After graduating in
mathematics and
physics at the
University of Florence in 1926, Ricci became a professor of these disciplines in Florence itself,
Prato and
Palermo. In his youth he was attracted to
anarchism, but in 1927, the year in which he carried out his
military service, he started developing an interest towards
Fascism, joining the
National Fascist Party in 1932. During the 1930s he dialogued or collaborated with intellectuals such as
Indro Montanelli (of whom he became a close friend),
Giuseppe Bottai,
Julius Evola,
Ernesto De Martino,
Romano Bilenchi,
Ottone Rosai, and
Aldo Palazzeschi. Drawing from his anarchist background, Ricci proposed his own version of fascism, one with a strong social imprint and uncompromising towards the
bourgeoisie; he became the advocate of "a future Italian modernity, the very first condition of our national power" and the affirmator a "civil tradition, enriched with millenary
Christianity but substantially and robustly
pagan". Severely condemning
classism, he had no qualms in saying that he looked positively or, at least, in a non-a priori negative way at the Bolshevism: "

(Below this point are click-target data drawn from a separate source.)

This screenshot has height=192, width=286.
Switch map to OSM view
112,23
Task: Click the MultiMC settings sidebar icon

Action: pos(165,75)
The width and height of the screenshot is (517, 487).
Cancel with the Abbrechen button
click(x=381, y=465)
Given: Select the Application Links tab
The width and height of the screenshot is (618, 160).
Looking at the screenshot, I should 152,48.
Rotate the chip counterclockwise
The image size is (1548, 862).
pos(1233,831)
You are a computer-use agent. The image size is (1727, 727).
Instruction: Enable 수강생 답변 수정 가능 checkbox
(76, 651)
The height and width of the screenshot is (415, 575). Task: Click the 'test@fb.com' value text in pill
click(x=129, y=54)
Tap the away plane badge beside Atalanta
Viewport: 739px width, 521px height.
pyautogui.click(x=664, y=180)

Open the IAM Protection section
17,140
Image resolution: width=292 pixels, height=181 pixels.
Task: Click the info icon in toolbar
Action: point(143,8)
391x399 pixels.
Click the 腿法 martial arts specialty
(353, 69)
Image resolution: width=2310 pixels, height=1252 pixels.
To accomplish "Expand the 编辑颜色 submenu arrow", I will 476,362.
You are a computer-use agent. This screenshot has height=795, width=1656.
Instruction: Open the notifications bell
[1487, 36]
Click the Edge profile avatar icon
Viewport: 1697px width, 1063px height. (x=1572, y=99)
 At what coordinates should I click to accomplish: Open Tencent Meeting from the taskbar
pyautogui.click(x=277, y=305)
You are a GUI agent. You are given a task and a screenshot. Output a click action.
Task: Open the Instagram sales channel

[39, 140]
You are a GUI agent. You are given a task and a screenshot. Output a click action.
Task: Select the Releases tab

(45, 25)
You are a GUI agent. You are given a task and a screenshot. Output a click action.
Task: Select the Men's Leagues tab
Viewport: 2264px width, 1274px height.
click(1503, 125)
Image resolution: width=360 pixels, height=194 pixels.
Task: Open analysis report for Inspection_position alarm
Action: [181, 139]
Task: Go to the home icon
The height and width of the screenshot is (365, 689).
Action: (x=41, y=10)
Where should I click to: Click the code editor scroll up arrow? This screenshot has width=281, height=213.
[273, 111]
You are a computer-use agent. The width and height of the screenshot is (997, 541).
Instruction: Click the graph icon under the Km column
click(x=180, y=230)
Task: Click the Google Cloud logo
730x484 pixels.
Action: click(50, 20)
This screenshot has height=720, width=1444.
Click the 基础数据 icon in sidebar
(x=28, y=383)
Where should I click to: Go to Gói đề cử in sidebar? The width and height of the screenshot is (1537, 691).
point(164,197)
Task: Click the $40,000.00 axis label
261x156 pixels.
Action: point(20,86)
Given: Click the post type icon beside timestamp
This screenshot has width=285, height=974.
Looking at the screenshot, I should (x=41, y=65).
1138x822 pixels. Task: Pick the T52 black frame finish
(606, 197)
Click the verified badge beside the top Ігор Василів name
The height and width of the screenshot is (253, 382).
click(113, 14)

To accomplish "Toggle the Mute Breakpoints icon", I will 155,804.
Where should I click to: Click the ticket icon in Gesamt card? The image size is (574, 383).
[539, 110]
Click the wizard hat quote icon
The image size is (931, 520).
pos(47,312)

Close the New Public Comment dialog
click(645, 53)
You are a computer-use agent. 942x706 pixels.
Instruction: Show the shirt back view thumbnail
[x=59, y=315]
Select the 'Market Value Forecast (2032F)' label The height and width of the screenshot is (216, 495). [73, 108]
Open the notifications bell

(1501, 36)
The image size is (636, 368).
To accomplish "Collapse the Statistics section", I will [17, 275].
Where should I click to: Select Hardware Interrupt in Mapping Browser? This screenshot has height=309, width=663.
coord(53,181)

Russia did good for itself with the
Communist revolution [...] The anti-Rome exists but it is not
Moscow. Against Rome, the city of the soul, stands
Chicago, the capital of the pig". Ricci invoked a "perpetual revolution" that would fight those who had found a place in the regime despite having a substantially a-fascist or even
anti-fascist mentality, bringing there, according to him, a bourgeois mentality extraneous to the spirit of the "Fascist revolution". A battle against the "English from the inside" was to be fought contemporarily to that aimed at "the English from the outside". In
philosophy, Ricci opposed
Giovanni Gentile's
idealism, and on 10 January 1933 he published a "Realist Manifesto" which aroused the interest of Julius Evola. In 1940 he participated in the first national conference of the
School of Fascist Mysticism, arguing that "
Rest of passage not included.